The earthquake’s havoc was challenging the ability to move supplies into the hardest hit areas, U.S. officials said. The damage threatened supply lines to the impoverished city and country, which relies in large part on ship-borne deliveries…
“The initial reports we are getting, it [the sea port] is very heavily damaged,” U.S. Coast Guard Rear Adm. James A. “Jim” Watson IV, director of Atlantic area operations, said in an interview from Portsmouth, Va. “If the port is severely damaged, that makes it very, very difficult” to get relief supplies in.
This situation offers amphibious vessels–the ones with well decks–an opportunity to really strut their stuff–giving the Marines another high-profile means to demonstrate why their next-generation big-deck amphibs need their well-decks returned.

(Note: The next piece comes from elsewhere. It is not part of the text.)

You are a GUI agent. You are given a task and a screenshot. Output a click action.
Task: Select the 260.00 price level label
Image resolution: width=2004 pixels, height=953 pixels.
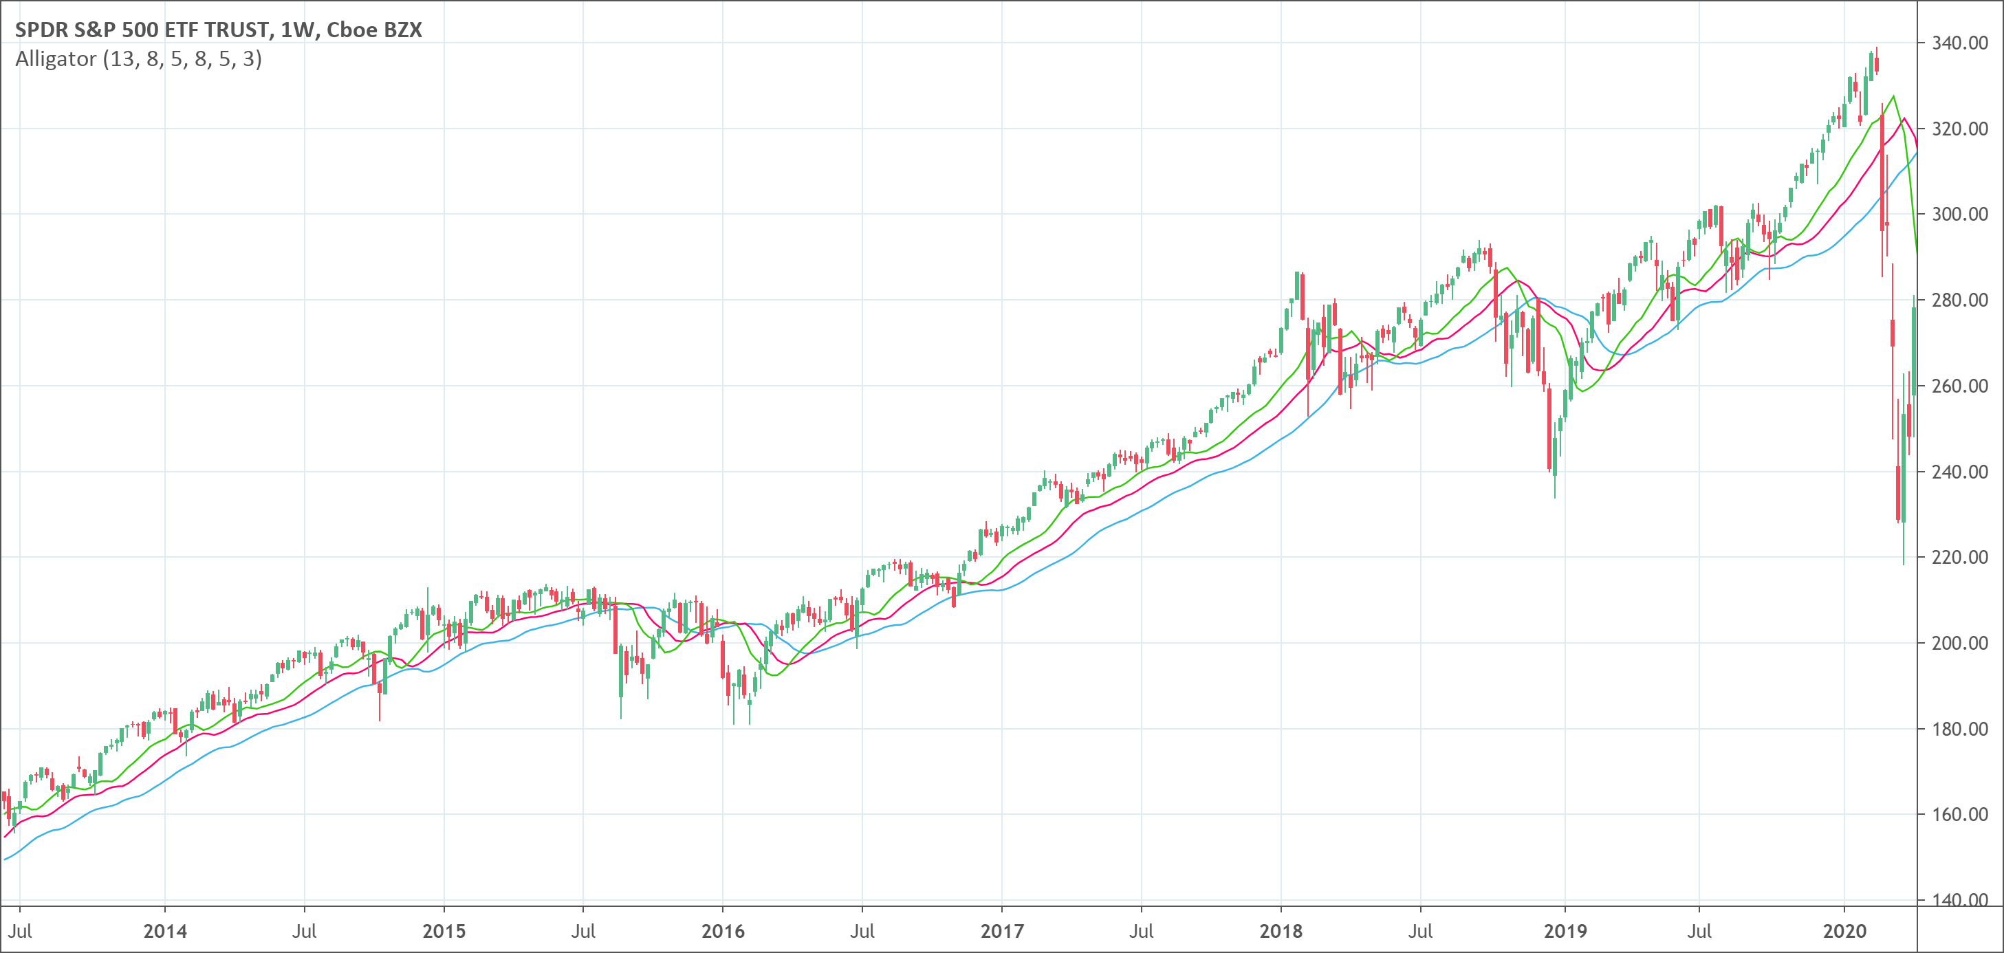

As far as harbor exploitation goes, the USNS Comfort (T-AH-20) will likely have a hard time approaching a pier–meaning that her value as a large hospital will be reduced.
It’d be nice if the shallow-draft JHSVs were in service right now, but instead we’ll see if the former Hawaiian Superferries will be utilized or if the PCU Independence (LCS-2) gets orders to forgo commissioning and get underway for a mission. If the LCS-2 were sent, that’d be one heck of a familiarization cruise–but why not? Even if it just was to serve as a shuttle, what’s there to loose? Isn’t the LCS meant to be expendable? But, then again, the LCS-2 program office shouldn’t feel too bad…with the newly commissioned USS New York (LPD 21) stuck pier-side, the LCS-2 folks have some room to maneuver.
Will the local harbors need salvage expertise and resources? Will this disaster demonstrate our relative shortcomings in salvage assets? ADM Harvey may be right to worry about the utility of harbor infrastructure to blockade a port–but having a second port available won’t solve the problem. How would we be able to open a blocked U.S. port quickly–if we had to? Are we ready to do what we need to do–if we needed to do it? I don’t think so–and Norfolk isn’t the only problem, either.
We’re in the early stages of this thing–and we’re only looking at some initial signs and indications with this blogpost. I mean, in a few days we’ll probably be cheering as Navy Seabees start clearing blocked roads. There are a lot of ways this post-disaster situation may evolve. But, right here, right now, we’ve got an eerie warning of the future world–full of weak states crumbling under the blows of an unexpected natural disaster.